A l’ombre

Laurence Bertels Publié le - Mis à jour le

Livres - BD

A l’ombre de la nuit, des peurs et des livres, rien de tel que les histoires à lire dans le noir. En compagnie, par exemple, du petit fantôme d’Alex Sanders qui s’appelle Guillaume et habite dans un château abandonné. Comme le confirme le premier rabat derrière lequel se cache le fantôme en question. Un fantôme qui a la vie dure. Dès que minuit sonne, Hamlet le squelette surgit pour lui faire des misères. Arthur l’armure le menace de son épée. Fini de hanter les couloirs du matin au soir en criant "Houhouhou". Pris à son propre piège, Guillaume, heureusement, a plus d’une corde à son arc, tirettes et volets à l’appui. Le voici susceptible de passer d’un mur à l’autre dans un livre très ludique de la nouvelle collection "Minimagics" où l’on risque également de croiser l’une ou l’autre sorcière.

Jeu d’ombres également en compagnie de l’inventif Hervé Tullet, grand ami des tout-petits et souvent passionné par la couleur.
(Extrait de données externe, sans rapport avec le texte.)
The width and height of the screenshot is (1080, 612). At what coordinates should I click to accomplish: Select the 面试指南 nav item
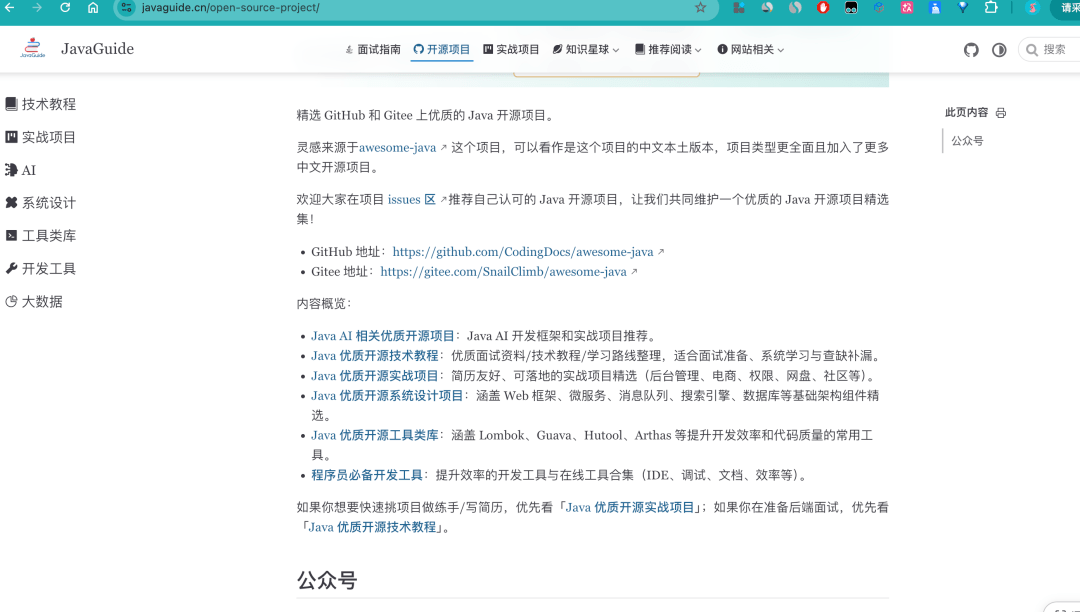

Dans le "Jeu d’ombres", l’artiste propose cette fois un livre tout en noir et découpes qui apprend à mieux regarder les créatures cachées dans le buissons, à distinguer les profils dans les feuillus, à entendre les bruits dans le jardin. Intelligent, original et joyeusement tactile.

Le moskito, lui aussi, préfère travailler dans l’ombre. De loin, il repère sa proie. Fenêtre du haut, plan de coupe, façade nord-est et "zzzzz" Le pauvre homme endormi, au cœur d’une chaude nuit d’été, ignore encore tout des dangers qu’il encourt. Le gros orteil de son pied droit se transforme pourtant en cible de prédilection d’un insecte pour le moins obstiné.

Haut comme une bouteille d’insecticide, noir comme la nuit, rouge comme le sang convoité, l’album muet de Hélène Degroote adopte une tonalité BD pour un récit piquant et plein de vivacité qui, peu à peu, nous mène à "L’ombre d’Igor". Une ombre grande, inquiétante, penchée et déterminée. Qu’il aille à la rencontre de ses parents, semble prêt à bondir vers l’aventure, joue une partie de tennis, ou regarde le monde à l’envers, Igor voit son ombre partout, même et surtout quand il croit s’en être complètement débarrassé. Plus affirmée que le timide garçon, celle-ci prend la place qu’on espérait lui avoir retirée. Une belle métaphore imaginée par la jeune auteure-illustratrice qui, ombre à l’appui, explore le rapport au monde et à autrui avec un sens narratif original et intéressant. Même les ombres finissent par se rencontrer à l’arrêt de bus.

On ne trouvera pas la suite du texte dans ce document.